Los aditivos alimentarios son fruto tanto de cambios tecnológi­cos y económicos como de las modificaciones culturales que de ellos se derivaron. En un primer momento se aplicaron con el fin de permitir una más larga conservación de los alimentos. Lo que permitía evitar pérdidas por alteración y extender por consiguiente los circuitos de distribución.

Para vencer la desconfianza de los consumidores, los productores se esforzaron primero en preservar el aspecto original de los alimentos, forzosamente modificado durante el proceso de preparación, con ayuda de colorantes. A continuación, intentaron mantener su textura.

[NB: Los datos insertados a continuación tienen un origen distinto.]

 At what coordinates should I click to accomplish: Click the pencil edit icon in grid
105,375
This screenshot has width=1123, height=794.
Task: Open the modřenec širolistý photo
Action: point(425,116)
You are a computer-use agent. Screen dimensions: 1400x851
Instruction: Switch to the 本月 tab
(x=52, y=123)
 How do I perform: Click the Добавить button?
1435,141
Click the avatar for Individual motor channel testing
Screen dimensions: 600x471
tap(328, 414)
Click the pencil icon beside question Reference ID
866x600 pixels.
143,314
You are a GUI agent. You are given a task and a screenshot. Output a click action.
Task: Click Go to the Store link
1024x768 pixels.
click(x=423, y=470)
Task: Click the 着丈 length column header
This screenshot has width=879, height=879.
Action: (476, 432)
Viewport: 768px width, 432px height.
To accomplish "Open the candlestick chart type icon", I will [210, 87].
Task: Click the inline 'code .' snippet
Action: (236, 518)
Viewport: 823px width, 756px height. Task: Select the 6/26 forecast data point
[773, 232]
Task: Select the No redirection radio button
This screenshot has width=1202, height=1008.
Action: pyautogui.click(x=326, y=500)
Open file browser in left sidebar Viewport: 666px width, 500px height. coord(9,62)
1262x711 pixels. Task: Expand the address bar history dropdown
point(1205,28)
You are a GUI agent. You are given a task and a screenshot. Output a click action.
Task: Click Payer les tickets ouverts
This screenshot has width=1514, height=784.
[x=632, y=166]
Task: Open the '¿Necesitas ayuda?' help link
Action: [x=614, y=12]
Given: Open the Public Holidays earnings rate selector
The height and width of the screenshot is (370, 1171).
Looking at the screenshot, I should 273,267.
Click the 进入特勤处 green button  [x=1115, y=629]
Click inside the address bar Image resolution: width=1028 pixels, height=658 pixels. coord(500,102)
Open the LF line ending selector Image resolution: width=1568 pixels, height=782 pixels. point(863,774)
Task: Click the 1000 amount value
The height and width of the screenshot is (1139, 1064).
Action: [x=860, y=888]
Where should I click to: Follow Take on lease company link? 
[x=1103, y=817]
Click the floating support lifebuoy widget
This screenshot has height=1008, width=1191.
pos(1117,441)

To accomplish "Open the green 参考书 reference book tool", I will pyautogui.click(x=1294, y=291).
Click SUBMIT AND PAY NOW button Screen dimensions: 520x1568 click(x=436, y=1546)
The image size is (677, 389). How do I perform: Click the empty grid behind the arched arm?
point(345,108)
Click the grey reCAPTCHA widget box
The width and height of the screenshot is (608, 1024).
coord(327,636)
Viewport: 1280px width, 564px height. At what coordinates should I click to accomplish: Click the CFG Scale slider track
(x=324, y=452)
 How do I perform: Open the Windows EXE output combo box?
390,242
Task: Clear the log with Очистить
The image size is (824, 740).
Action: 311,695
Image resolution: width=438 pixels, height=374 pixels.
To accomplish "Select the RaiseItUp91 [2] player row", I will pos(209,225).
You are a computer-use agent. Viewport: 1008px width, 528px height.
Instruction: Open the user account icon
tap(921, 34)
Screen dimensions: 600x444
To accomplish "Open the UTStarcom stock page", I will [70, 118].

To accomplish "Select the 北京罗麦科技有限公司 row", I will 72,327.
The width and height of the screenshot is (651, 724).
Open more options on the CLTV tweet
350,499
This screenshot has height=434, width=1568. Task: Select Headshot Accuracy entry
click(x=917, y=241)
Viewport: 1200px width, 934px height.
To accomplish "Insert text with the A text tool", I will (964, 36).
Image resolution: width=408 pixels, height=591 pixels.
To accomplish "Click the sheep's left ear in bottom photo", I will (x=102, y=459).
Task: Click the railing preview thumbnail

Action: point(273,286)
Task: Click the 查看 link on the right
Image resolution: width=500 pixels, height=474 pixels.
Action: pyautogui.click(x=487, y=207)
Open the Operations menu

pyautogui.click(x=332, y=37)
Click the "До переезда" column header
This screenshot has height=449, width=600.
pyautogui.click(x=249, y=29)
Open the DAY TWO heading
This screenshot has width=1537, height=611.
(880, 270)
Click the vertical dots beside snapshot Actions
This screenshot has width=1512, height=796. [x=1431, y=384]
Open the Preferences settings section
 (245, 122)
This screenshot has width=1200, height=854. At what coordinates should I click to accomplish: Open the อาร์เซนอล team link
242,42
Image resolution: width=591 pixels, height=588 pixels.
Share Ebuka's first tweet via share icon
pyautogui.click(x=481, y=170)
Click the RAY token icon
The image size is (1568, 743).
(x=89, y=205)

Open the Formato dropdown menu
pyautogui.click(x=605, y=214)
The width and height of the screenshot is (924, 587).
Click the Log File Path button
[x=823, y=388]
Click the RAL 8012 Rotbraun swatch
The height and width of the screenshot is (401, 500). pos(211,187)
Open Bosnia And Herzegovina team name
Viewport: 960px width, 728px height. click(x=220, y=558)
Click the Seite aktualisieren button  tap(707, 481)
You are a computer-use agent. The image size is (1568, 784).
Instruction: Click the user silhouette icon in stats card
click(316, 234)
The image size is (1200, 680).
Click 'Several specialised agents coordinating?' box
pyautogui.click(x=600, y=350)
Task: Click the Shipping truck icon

Lanzados ya por esta vía, empezaron a modificar fundamentalmente el aspecto de los alimentos originales con el fin de mejorar su apariencia y sabor. Las emulsiones, en particular, confieren a los alimentos una textura fundente, untuosa, de la que éstos carecen en su estado original.

Ahora bien, aunque la untuo­sidad no es en sí misma un agente de sapidez, modifica el sabor de los alimentos. Aumenta la sensación de «cuerpo» que pro­porcionan al paladar.

A principios de la década de los sesenta, el procesado exhausti­vo de los alimentos alcanzaría y sobrepasaría los límites razonables. A partir de este momento los aditivos registraron un retroceso progresivo que todavía continúa.

La precisión de los equipos de evaluación y de los métodos de análisis médicos y nutricionales ha revelado, en efecto, no sólo que numerosos aditivos eran tó­xicos en primer grado, sino que además, por efectos de sinergia, podían presentar una toxicidad secundaria.

Esta revisión, por otra parte, suscitó actitudes extre­mistas que negaban cualquier valor a la tecnología alimentaria. Llegando a atribuirle incluso una toxicidad exagerada y perjuicios imaginarios (hiperactividad e incapacidad de concentración de los niños en la escuela, por ejem­plo).

Lo cierto es que sin los aditivos, hoy por hoy, la alimentación diaria sería considerablemente más cara y menos sana. No obstante, se ha hecho absolutamente imperativo limitar de forma estricta su uso y dosificación. Estamos, por tanto, ante uno de esos inventos cuya aplicación se ha disparado de forma incontrolada y que más tarde ha sido preciso frenar.